Rund zwei Monate muss man in benachbarten Bundesländern auf einen MRT-Termin (Magnetresonanz) warten, im Burgenland liegen die Wartezeiten derzeit zwischen einer Woche in Güssing und zwei Wochen in Oberwart. Am Dienstag wurde mit der Inbetriebnahme des MRT im Krankenhaus Kittsee das aktuelle Ausbauprogramm der Krages (Burgenländische Krankenanstalten) abgeschlossen, sieben Millionen Euro wurden in die drei neuen MRT-Geräte in Oberwart, Güssing und Kittsee investiert.

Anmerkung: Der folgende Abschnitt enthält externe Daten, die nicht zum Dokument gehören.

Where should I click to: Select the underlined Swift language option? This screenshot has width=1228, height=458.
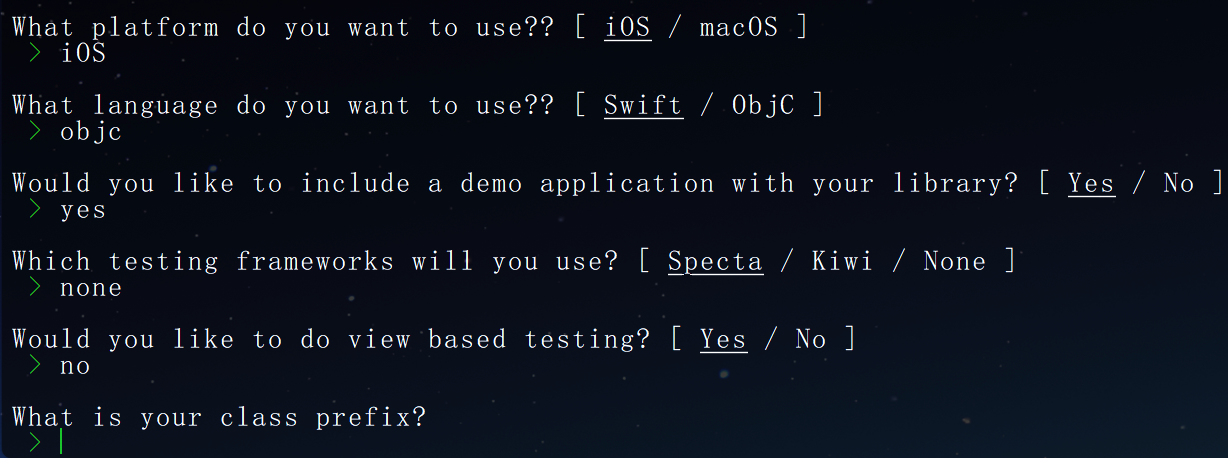click(643, 105)
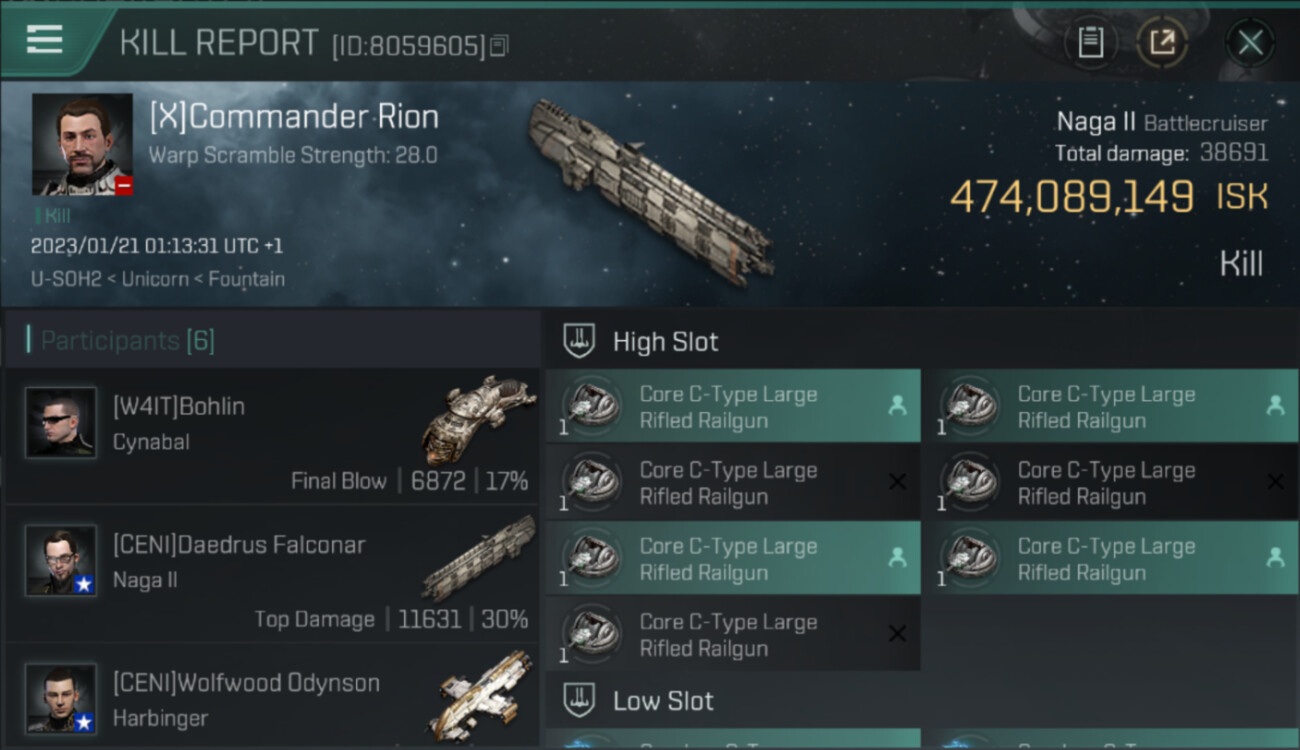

Bis zu 7.000 Patienten sollen im Seewinkel jährlich untersucht werden, für Landeshauptmann Hans Peter Doskozil ein „Meilenstein in der burgenländischen Gesundheitsversorgung“. Im Zuge der Um- und Ausbauarbeiten für die Installierung des MRT wurde auch die Urologie um zwei Untersuchungsräume erweitert sowie ein neuer Technikraum im Untergeschoß installiert.

Bürger haben Wünsche

Seitens der ÖVP gibt es im Zuge der Inbetriebnahme Lob und Kritik. Positiv sehen die ÖVP-Politiker Rudolf Strommer und Markus Ulram, dass das MRT in Kittsee in Betrieb genommen wurde. Kritisiert wird aber, dass die ärztliche Versorgung in der Region in der Nacht ab 22 Uhr „sehr eingeschränkt“ sei. Deshalb fordern die beiden zum wiederholten Male eine Öffnung des Ärztezentrums in Frauenkirchen für 24 Stunden täglich, sieben Tage die Woche: „Das wäre der nächste notwendige Schritt, um die Gesundheitsversorgung in unserer Region zu verbessern“, meinen sie unisono.

Doskozil als Chefkoch

Das Thema Gesundheit steht auch im weiteren Wochenverlauf auf der Agenda des Landeshauptmanns. Am Donnerstag wird Hans Peter Doskozil im Krankenhaus Oberwart über die Umstellung auf im Land und in den landesnahen Betrieben biologisch angebaute Lebensmittel informieren. Die von der Krages verwendete Milch ist bereits zu 100 Prozent biologisch, als nächstes Lebensmittel sind die Eier dran. Vom geschmacklichen Unterschied kann man sich persönlich überzeugen: Gerald Lagler, Küchenchef des Oberwarter Spitals, und sein Team kredenzen Bio-Eierspeis.